ICOS+CD4+ T cells define a high susceptibility to anti-PD-1 therapy-induced lung pathogenesis.

Managing immune-related adverse events (irAEs) caused by cancer immunotherapy is essential for developing effective and safer therapies. However, cellular mechanism(s) underlying organ toxicity during anti-PD-(L)1 therapy remain unclear. Here, we investigated the effect of chronological aging on anti-PD-(L)1 therapy-induced irAE-like lung toxicity, utilizing tumor-bearing aged mice. Anti-PD-(L)1 therapy facilitated ectopic infiltration of T and B cells, and antibody deposition in lungs of aged but not young mice. Adoptive transfer of aged lung-derived CD4+ T cells into TCR-deficient mice revealed that both pathogenic CD4+ T cells and an aged host environment were necessary for the irAE-inducible responses. Single-cell transcriptomics of lung-infiltrating cells in aged mice demonstrated that anti-PD-(L)1 therapy elicited ICOS+CD4+ T cell activation. Disruption of the ICOS-ICOSL interaction attenuated germinal center B cell differentiation and subsequent lung damage, which were overcome by local administration of IL-21 in the lungs of anti-PD-1 therapy-treated aged mice.
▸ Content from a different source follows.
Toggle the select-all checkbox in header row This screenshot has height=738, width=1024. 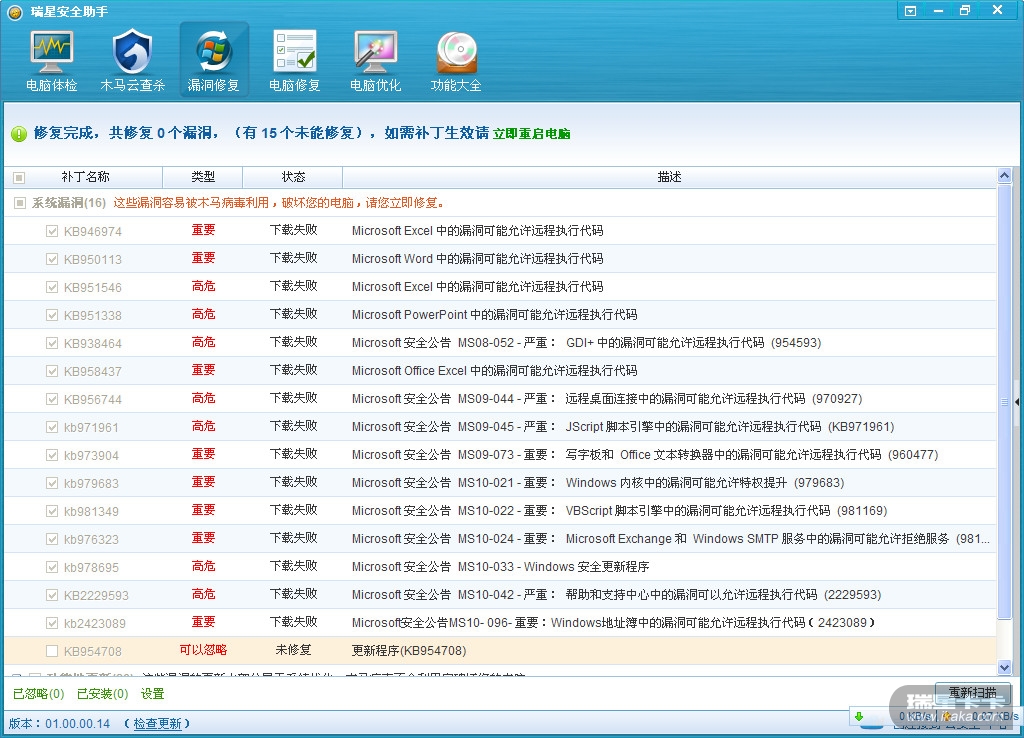point(19,178)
Therefore, ICOS+CD4+ T cells elicited under an aged environment exacerbated aberrant immune responses and the subsequent lung dysfunction. Consistent with the findings from the mouse model, ICOS upregulation in CD4+ T cells was associated with later irAE incidence in patients with cancer. These finding will help development of useful strategies for irAE management in patients with cancer, many of whom are elderly.